Basal Metabolic Rate
One useful way of estimating BMR is:
Women: 10 x weight (kg) + 6.25 x height (cm) – 5 x age (y) – 161
After calculating the BMR, multiply the result with an activity factor.
Activity Factor
- Sedentary lifestyle: little or no exercise at all, your daily calorie requirement is BMR x 1.2.
- Slightly active lifestyle: If you do light exercise between one and three times a week, your daily calorie requirement is BMR x 1.375.
- Moderately active lifestyle: If you do moderate exercise three to five times a week, your daily calorie requirement is BMR x 1.55.
- Active lifestyle: If you do intensive exercise six to seven times per week, your daily calorie requirement is BMR x 1.725.
- Very active lifestyle: If you do very intensive exercise twice a day, with extra heavy workouts, your daily calorie requirement is BMR x 1.9.
This will give a rough idea of the daily calorie intake you need to keep your body weight where it is.

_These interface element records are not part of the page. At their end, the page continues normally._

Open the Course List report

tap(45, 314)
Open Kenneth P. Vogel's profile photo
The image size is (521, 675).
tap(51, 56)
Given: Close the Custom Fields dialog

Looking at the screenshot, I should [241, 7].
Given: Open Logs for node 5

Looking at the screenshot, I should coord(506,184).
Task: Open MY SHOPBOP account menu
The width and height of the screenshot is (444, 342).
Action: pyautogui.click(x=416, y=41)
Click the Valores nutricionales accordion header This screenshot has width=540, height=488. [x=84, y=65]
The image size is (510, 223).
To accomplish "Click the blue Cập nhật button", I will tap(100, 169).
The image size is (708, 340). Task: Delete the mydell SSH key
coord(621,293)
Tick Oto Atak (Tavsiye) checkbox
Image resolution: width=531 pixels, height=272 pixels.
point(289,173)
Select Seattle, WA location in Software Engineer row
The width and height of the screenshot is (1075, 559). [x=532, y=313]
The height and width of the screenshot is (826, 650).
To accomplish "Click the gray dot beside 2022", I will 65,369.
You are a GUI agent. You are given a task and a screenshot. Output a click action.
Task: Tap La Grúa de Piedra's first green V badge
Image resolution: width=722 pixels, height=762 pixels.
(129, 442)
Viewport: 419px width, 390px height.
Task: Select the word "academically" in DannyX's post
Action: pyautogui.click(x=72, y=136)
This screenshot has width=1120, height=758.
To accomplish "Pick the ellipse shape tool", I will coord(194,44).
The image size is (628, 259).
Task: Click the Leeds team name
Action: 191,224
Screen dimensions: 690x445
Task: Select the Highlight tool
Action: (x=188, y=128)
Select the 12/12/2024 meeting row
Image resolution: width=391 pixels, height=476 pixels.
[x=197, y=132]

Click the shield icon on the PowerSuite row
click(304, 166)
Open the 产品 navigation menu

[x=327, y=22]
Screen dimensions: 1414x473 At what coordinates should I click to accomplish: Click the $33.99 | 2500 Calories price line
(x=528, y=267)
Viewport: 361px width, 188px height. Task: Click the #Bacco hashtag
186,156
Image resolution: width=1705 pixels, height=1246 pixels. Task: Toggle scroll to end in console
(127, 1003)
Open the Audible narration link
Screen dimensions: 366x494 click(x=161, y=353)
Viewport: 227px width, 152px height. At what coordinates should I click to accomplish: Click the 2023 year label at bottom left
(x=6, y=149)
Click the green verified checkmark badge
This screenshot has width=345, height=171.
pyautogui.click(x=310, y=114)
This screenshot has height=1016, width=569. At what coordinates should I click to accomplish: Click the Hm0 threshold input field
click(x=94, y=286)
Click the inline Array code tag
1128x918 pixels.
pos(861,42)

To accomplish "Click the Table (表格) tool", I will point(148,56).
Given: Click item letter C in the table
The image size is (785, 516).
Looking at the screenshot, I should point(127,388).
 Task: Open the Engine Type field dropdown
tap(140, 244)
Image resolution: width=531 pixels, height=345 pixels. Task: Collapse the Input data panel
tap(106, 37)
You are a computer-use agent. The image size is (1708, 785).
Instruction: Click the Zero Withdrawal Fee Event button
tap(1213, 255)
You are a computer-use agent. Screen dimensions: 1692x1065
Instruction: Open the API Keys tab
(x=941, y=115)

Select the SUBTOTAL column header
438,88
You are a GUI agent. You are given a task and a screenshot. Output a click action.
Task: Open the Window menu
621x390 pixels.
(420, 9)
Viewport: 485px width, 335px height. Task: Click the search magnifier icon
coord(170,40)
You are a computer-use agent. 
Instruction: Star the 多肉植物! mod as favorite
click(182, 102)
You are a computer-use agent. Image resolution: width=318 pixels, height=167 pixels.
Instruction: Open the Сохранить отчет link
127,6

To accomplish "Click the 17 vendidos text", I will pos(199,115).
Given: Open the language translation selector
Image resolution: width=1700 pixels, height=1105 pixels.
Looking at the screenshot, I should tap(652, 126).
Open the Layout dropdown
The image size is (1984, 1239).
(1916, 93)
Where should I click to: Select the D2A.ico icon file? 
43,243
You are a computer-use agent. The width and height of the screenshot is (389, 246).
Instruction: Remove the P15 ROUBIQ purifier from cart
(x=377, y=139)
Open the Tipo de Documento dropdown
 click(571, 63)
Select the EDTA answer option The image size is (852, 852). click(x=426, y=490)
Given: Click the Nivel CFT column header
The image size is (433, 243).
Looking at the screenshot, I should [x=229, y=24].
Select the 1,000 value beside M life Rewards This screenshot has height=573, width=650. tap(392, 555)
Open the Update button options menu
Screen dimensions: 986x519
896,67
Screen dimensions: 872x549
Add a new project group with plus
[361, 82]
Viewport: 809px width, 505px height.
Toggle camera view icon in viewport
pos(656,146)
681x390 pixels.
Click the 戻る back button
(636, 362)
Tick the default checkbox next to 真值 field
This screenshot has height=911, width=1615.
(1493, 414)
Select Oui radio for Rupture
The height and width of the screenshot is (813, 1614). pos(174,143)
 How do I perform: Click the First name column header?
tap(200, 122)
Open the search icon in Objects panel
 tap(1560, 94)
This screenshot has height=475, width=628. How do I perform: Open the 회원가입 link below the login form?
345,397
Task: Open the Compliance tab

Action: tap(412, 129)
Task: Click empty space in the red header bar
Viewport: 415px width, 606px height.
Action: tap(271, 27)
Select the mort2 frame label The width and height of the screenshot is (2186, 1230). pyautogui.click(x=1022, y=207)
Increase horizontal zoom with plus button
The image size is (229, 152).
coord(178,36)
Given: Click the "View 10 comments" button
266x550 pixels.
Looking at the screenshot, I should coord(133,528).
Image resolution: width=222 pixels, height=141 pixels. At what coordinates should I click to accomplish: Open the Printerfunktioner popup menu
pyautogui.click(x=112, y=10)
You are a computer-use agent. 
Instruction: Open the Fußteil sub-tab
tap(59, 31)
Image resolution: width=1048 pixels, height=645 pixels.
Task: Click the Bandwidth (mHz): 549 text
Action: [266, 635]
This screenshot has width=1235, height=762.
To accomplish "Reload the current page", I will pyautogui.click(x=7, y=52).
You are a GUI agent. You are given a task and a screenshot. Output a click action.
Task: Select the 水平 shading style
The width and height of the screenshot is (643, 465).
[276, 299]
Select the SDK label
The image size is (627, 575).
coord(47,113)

- To lose 0.5-1kg of body fat each week, you will need to create a calorie deficit of 200-300 calories each day. It is for this reason that weight loss diets often focus on 1200 and 1500 calories — they are roughly 200-300 calories less than the person needs to function.
Tips To Lose Extra Weight
Some tips for burning energy and losing weight more effectively. The rules may vary fom one individual to another due to factors like heredity, disease or body-type.
- Eat Healthy Breakfast: A protein and healthy fat breakfast can keep you full for longer and help prevent snacking during the day.
- Eat At Regular Intervals: This can help you burn calories more effectively and helps prevent mindless snacking.
- Follow”Five Meals-a-Day:” Fruits and vegetables can be a tasty snack and they can bulk out your meals. They are high in nutrients and fiber and low in calories and fat.
- Exercise Regularly: This can help burn off extra calories, and it can make you feel good. A brisk daily walk is easy for most people to do and costs nothing. Challenge yourself with a pedometer.
- Drink water: It is healthful, has no calories, and can fill you up. Avoid alcohol and sodas as these can easily provide far too many calories. If you crave sweet drinks, choose unsweetened fruit juices, or better still, get a juice maker.
- Eat more fiber: Fiber, found in fruits, vegetables, and wholegrains, can help you feel full and encourage healthy digestion.
- Check For Hidden Sugar & Fat: Some items have hidden fats or sugars. “Ten percent less fat,” might not actually mean very much less fat, and it does not necessarily mean that you can eat more of it or that it is really more healthful. If you are counting calories, the label will help you keep track.
- Eat Slowly and rest between courses or extra servings, as it can take 20 to 30 minutes for your body to realize it feels full.
- Get Enough Rest: Sleep loss affects the metabolism, and it has been linked to weight gain.
- Avoid Eating 2 Hours Before Bed: Eating within 2 hours of sleeping can interfere with sleep quality and promote weight gain.
Food is to be enjoyed and nourish the body. Fasting or eating less can leave you undernourished, so be a smart eater.